On July 11, 1914, Babe Ruth made his Major League baseball debut, pitching the Boston Red Sox to a 4-3 victory over Cleveland.

On this date

In 1767, John Quincy Adams, the sixth president of the United States, was born in Braintree, Massachusetts.

In 1798, the U.S. Marine Corps was formally re-established by a congressional act that also created the U.S. Marine Band.

In 1804, Vice President Aaron Burr mortally wounded former Treasury Secretary Alexander Hamilton during a pistol duel in Weehawken, New Jersey.

In 1952, the Republican National Convention, meeting in Chicago, nominated Dwight D. Eisenhower for president and Richard M. Nixon for vice president.

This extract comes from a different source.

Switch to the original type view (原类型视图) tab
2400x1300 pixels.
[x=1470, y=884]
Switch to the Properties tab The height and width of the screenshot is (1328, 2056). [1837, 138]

In 1960, the novel “To Kill a Mockingbird” by Harper Lee was first published.

In 1979, the abandoned U.S. space station Skylab made a spectacular return to Earth, burning up in the atmosphere and showering debris over the Indian Ocean and Australia.

Ten years ago

Japan’s largest opposition party experienced strong gains in upper house elections, while Prime Minister Junichiro Koizumi and his Liberal Democratic Party-led ruling bloc held on to a majority. The International AIDS Conference opened in Bangkok, Thailand, with U.N. chief Kofi Annan challenging world leaders to do more to combat the raging global epidemic. Joe Gold, the founder of the original Gold’s Gym in 1965, died in Los Angeles at age 82.

Five years ago

During a visit to sub-Saharan Africa, President Barack Obama addressed Ghana’s Parliament, where he challenged the continent of his ancestors to shed corruption and conflict in favor of peace. Funeral services were held in Hattiesburg, Mississippi, for former NFL star Steve McNair, who had been shot to death in Nashville a week earlier by Sahel Kazemi, who then took her own life.

One year ago

In a potential setback for George Zimmerman, the jury at the neighborhood watch captain’s second-degree murder trial in Sanford, Florida, was given the option of convicting him on the lesser charge of manslaughter in the shooting of 17-year-old Trayvon Martin. (Zimmerman ended up being acquitted of all charges.) Tens of thousands of workers across Brazil walked off their jobs in a mostly peaceful nationwide strike.